** The task **
Exactly reproduce the line containing "941x444 pixels. Task: Switch" and all later lines to the end of the entries, leaving the pictures out of your copy.

──────── Stored data

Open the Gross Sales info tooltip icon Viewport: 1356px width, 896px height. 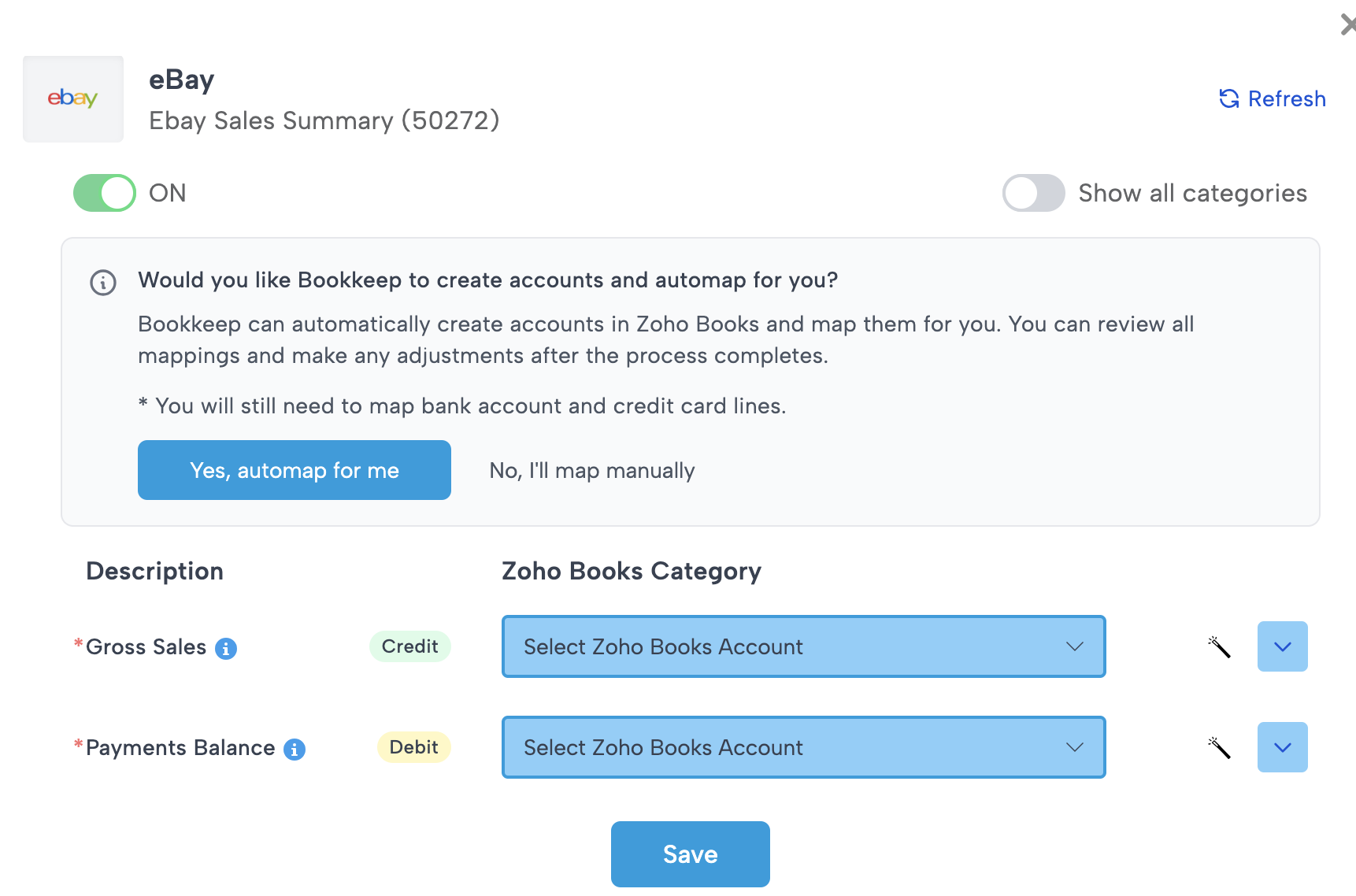point(227,649)
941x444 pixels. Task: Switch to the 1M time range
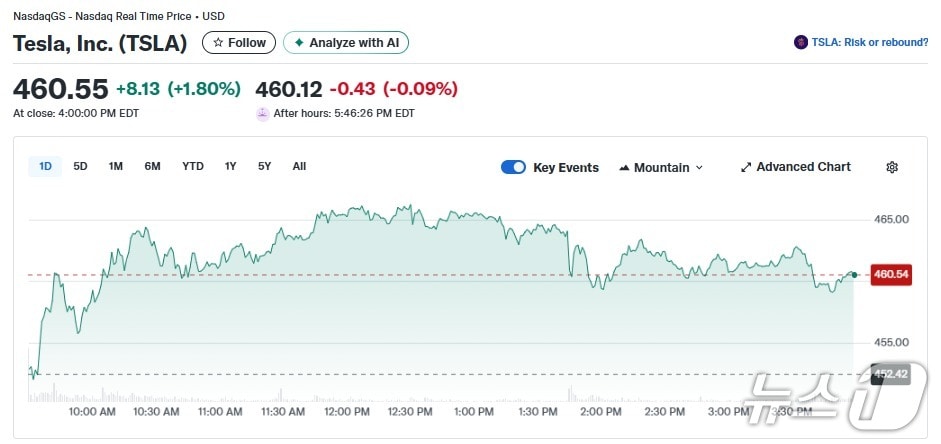pyautogui.click(x=116, y=166)
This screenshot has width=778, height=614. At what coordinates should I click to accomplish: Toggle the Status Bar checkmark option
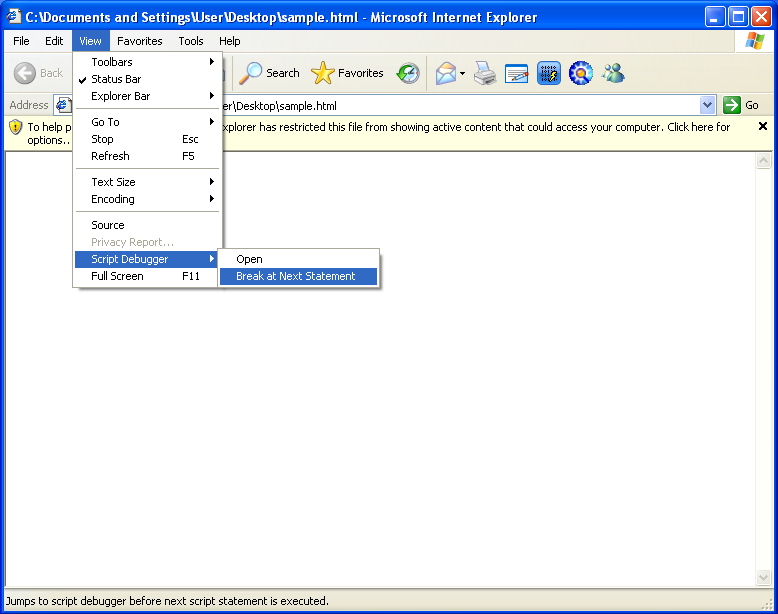point(116,79)
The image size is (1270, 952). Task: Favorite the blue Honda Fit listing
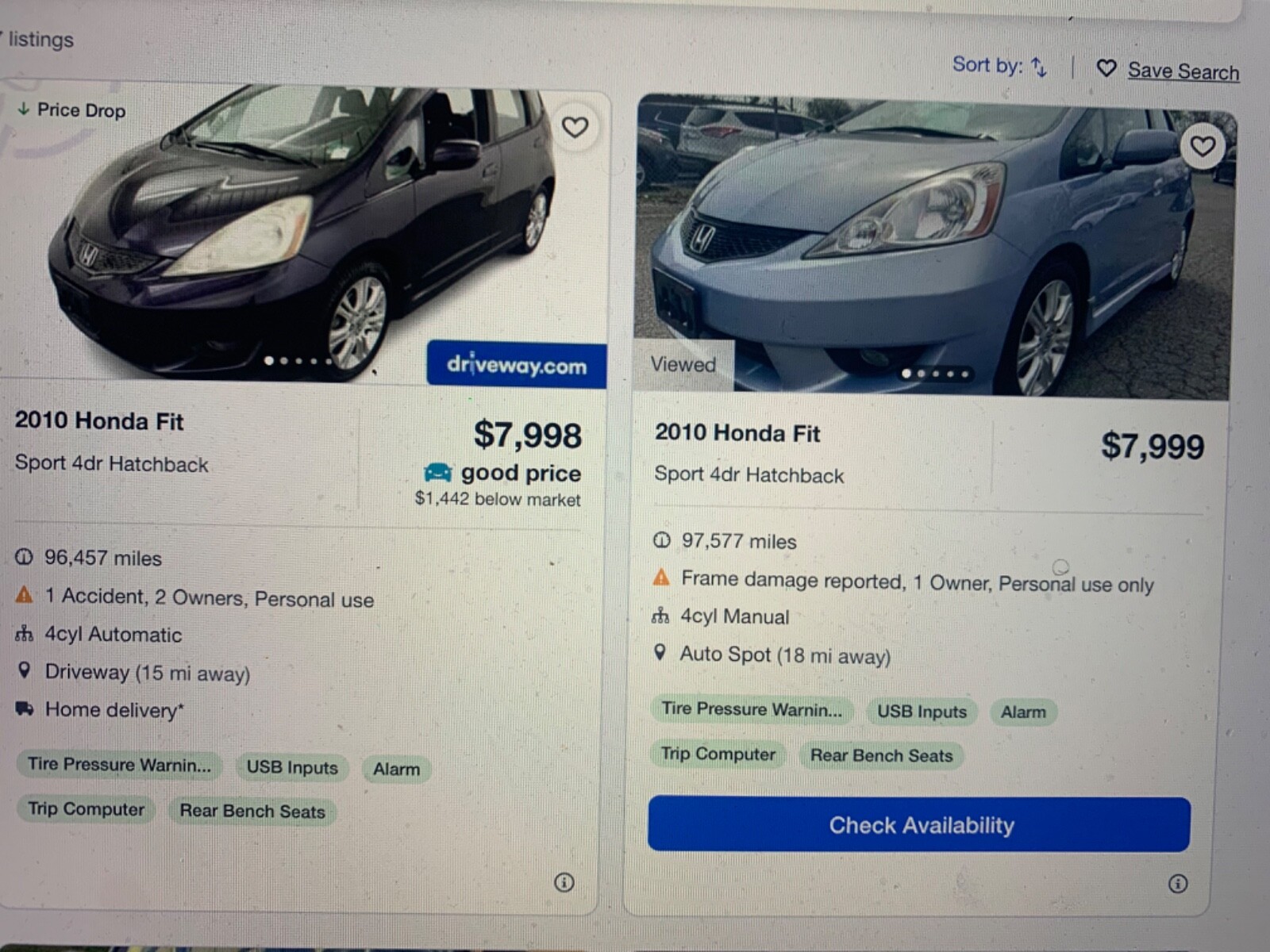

────────────────

** Result for this task **
941x444 pixels. Task: Switch to the 1M time range
pyautogui.click(x=116, y=166)
This screenshot has width=778, height=614. At what coordinates should I click to accomplish: Toggle the Status Bar checkmark option
point(116,79)
The image size is (1270, 952). Task: Favorite the blue Honda Fit listing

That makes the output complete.